§ **WRITTEN PROBLEM A**
List every username that appears in the forum thread below.
** begin PAGE EXCERPT **
130 cal per scoop 15 scoops=1950 cal in protien powder alone. damn I think I fucked up. and I wonder why im gaining fat.   thats like drinking a weight gainer shake.


----------



## healthfreak (Oct 9, 2005)

kell11 said:
			
		

> Hey,Healthfreak...If your philosophy follows your username I feel its my doody to advise you that AS use can be risky to your health depending on many variables...
> (just thought I'd  make my re-intro with burst of nothing useful Bullshit..)
> ...Yes, I know- You would all expect nothing less.
> Oh, and on subject...I drink 28 lbs of BioChem Ultimate protien everyday.yeah,14 cans...Im feelin' a little strange.A protien buzz-hmm.



I love you to kell! lMAO
these days pretty much everything fucks your health up. I chose AAS to be my health risk.
some choose alchohol and weed etc. ohh well


----------



## Captain Canuck (Oct 10, 2005)

healthfreak said:
			
		

> I love you to kell! lMAO
> these days pretty much everything fucks your health up. I chose AAS to be my health risk.
> some choose alchohol and weed etc. ohh well




Good point.

My dad drank all the time and now he is gone at 57 I will not make the same mistake as him but if AAS gets me at least I leave this world doing what I wanted to do.

I rather leave this place knowing I did what I wanted to do and not got suck in life with just a bottle in my hand.


----------
** end PAGE EXCERPT **
§ **WRITTEN PROBLEM B**
Recast the records from the line with "Switch to the" to the line with "I will pos(261,742)." as a numbered list, skipping any blank lines.
** begin EXERCISE MATERIAL **
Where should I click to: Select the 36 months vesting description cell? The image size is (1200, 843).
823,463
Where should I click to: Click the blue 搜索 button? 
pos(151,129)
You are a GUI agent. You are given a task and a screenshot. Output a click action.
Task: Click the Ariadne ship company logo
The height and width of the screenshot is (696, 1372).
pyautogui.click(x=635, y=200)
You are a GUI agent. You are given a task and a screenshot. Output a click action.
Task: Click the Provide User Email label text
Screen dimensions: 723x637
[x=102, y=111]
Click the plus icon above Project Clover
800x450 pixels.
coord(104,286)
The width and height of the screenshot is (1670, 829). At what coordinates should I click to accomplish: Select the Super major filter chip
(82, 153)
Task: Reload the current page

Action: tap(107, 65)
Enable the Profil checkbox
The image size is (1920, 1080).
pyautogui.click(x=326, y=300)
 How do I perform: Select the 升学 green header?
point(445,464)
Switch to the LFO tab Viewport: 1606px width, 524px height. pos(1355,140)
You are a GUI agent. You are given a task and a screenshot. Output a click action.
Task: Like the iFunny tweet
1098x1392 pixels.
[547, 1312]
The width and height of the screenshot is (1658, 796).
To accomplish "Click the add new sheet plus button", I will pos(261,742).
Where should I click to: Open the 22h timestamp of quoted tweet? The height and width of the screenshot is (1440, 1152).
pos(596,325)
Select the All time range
** end EXERCISE MATERIAL **
§ **REPLY A**
kell11, healthfreak, Captain Canuck

§ **REPLY B**
1. Switch to the LFO tab Viewport: 1606px width, 524px height. pos(1355,140)
2. You are a GUI agent. You are given a task and a screenshot. Output a click action.
3. Task: Like the iFunny tweet
4. 1098x1392 pixels.
5. [547, 1312]
6. The width and height of the screenshot is (1658, 796).
7. To accomplish "Click the add new sheet plus button", I will pos(261,742).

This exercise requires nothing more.